图3：rhIL-29^mut43变异体的SDS-PAGE结果

图4：rhIL-29^mut43变异体的Western Blot结果

具体实施方式

以下结合具体实施例，进一步阐述本发明的操作方法。但是这些实施例仅用于详细说明本发明，而不用于限制本发明的范围。
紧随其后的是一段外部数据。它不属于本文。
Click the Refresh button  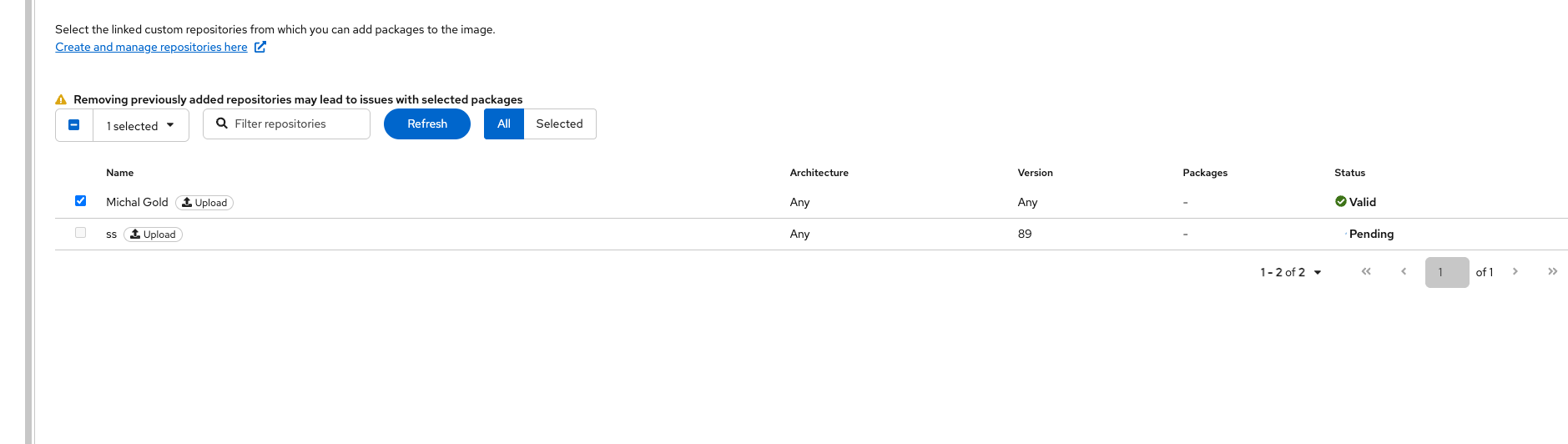pos(427,124)
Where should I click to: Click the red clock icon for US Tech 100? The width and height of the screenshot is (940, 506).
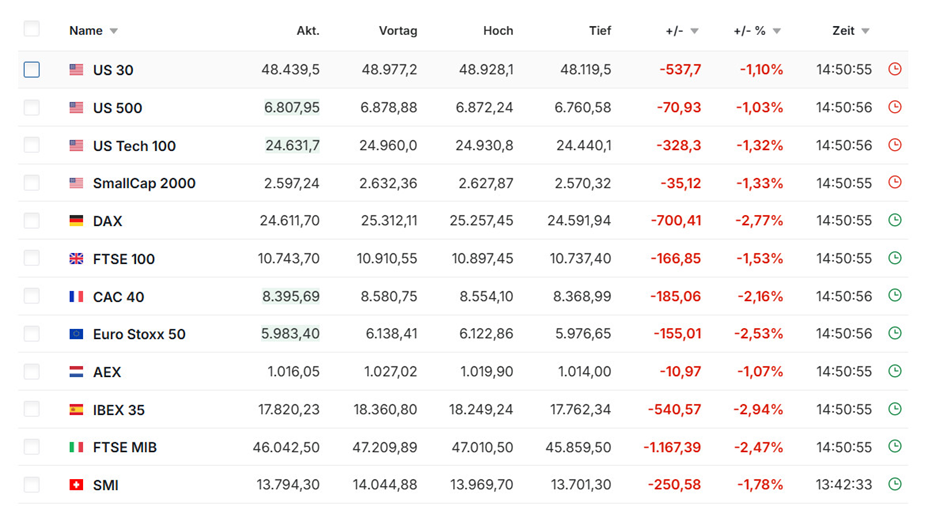coord(895,145)
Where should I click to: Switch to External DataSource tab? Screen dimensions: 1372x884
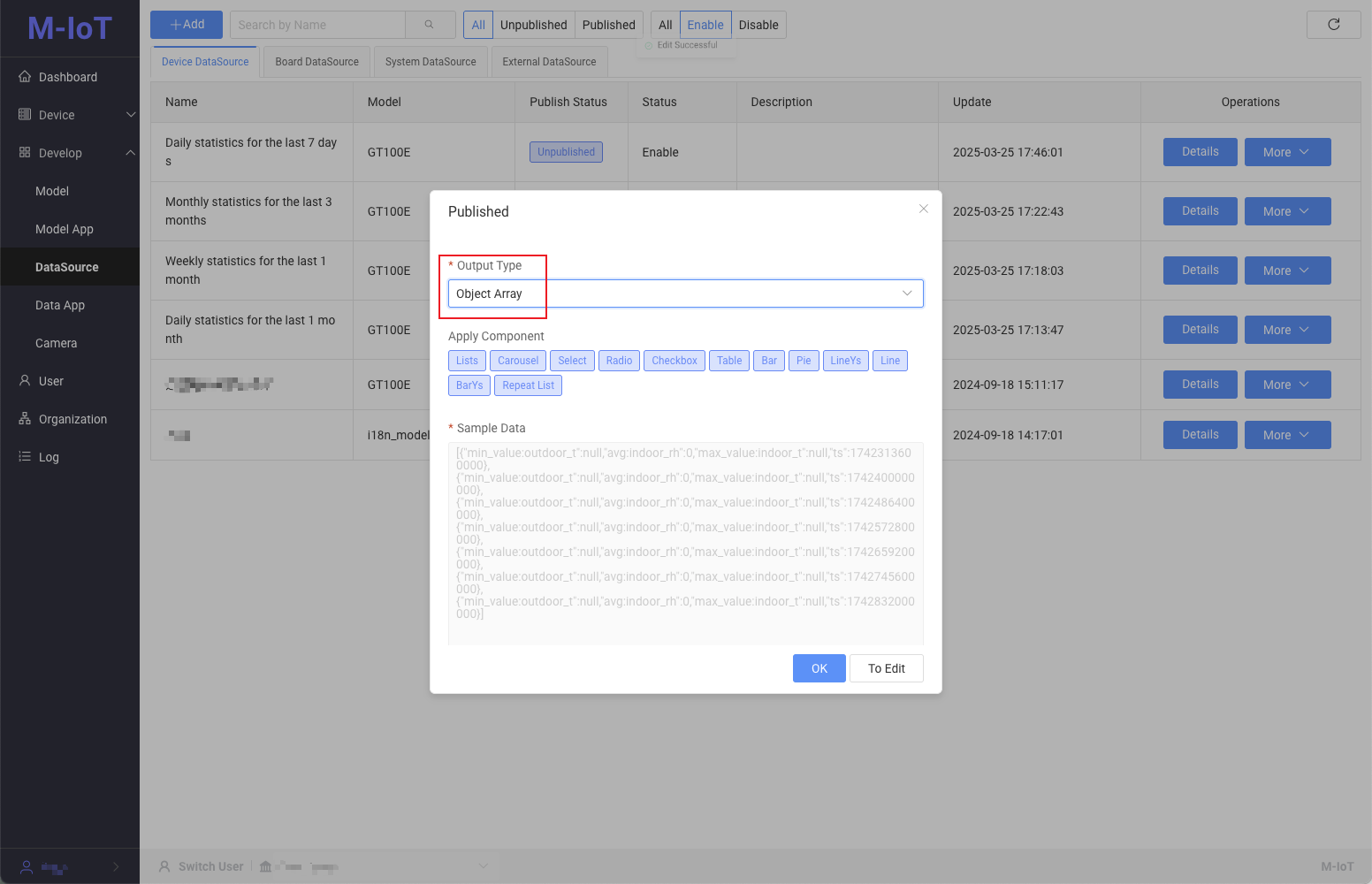(549, 62)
以下实施例中所有培养基都是按照毕赤酵母表达手册(Invitrogen公司)的配方进行配制；

实施例一hIL-29^mut43变异体编码基因的克隆

1.引物的设计与合成

以hIL-29基因序列为模板，参照pPIC9K^M的信号肽序列，通过Oligo 7软件设计扩增编码hIL-29成熟肽cDNA的特异性上、下游引物及突变引物：

上游引物为：5’-CTCGAGAAAAGAGGCCCTGTCCCCACTTCC-3’，在5’加入Xho I限制性酶切位点CTCGAG和蛋白酶Kex2的识别位点GAGAAAAGA(下划线表示)；

下游引物为：5’-GCGGCCGCTCAGGTGGACTCAGGGTGG-3’，在5’加入Not I限制性酶切位点GCGGCCGC(下划线表示)；

突变引物为：5’-CAGTTTTTCAGCAGGAGTGAC-3’，(下划线表示突变位点)将突变引物中第13、14位碱基设计为A、G，使该碱基组成的密码子由AAG突变为CTG，该密码子编码的氨基酸则由赖氨酸(Lys)突变为亮氨酸(Leu)。引物由生工生物工程(上海)股份有限公司合成。

2.hIL-29^mut43变异体编码基因的克隆

第一轮PCR以pPIC9K^M-rhIL-29质粒为模板，以上游引物和突变引物来扩增，反应条件如下：94℃预变性2min；94℃变性30s，57℃退火30s，72℃延伸1min，30个循环；72℃延伸10min。10℃保温。PCR产物经1.2％琼脂糖凝胶电泳后，按照胶回收试剂盒说明书(大连Takara公司)回收目的片段；第二轮PCR以pPIC9K^M-rhIL-29质粒为模板，以第一轮割胶回收产物和反向引物作为引物，反应条件同第一轮PCR。PCR产物经1％琼脂糖凝胶电泳后，按照胶回收试剂盒说明书(大连Takara公司)回收目的片段。两轮PCR结果如图2所示(泳道1是第一轮PCR产物，泳道2是第二轮PCR产物)。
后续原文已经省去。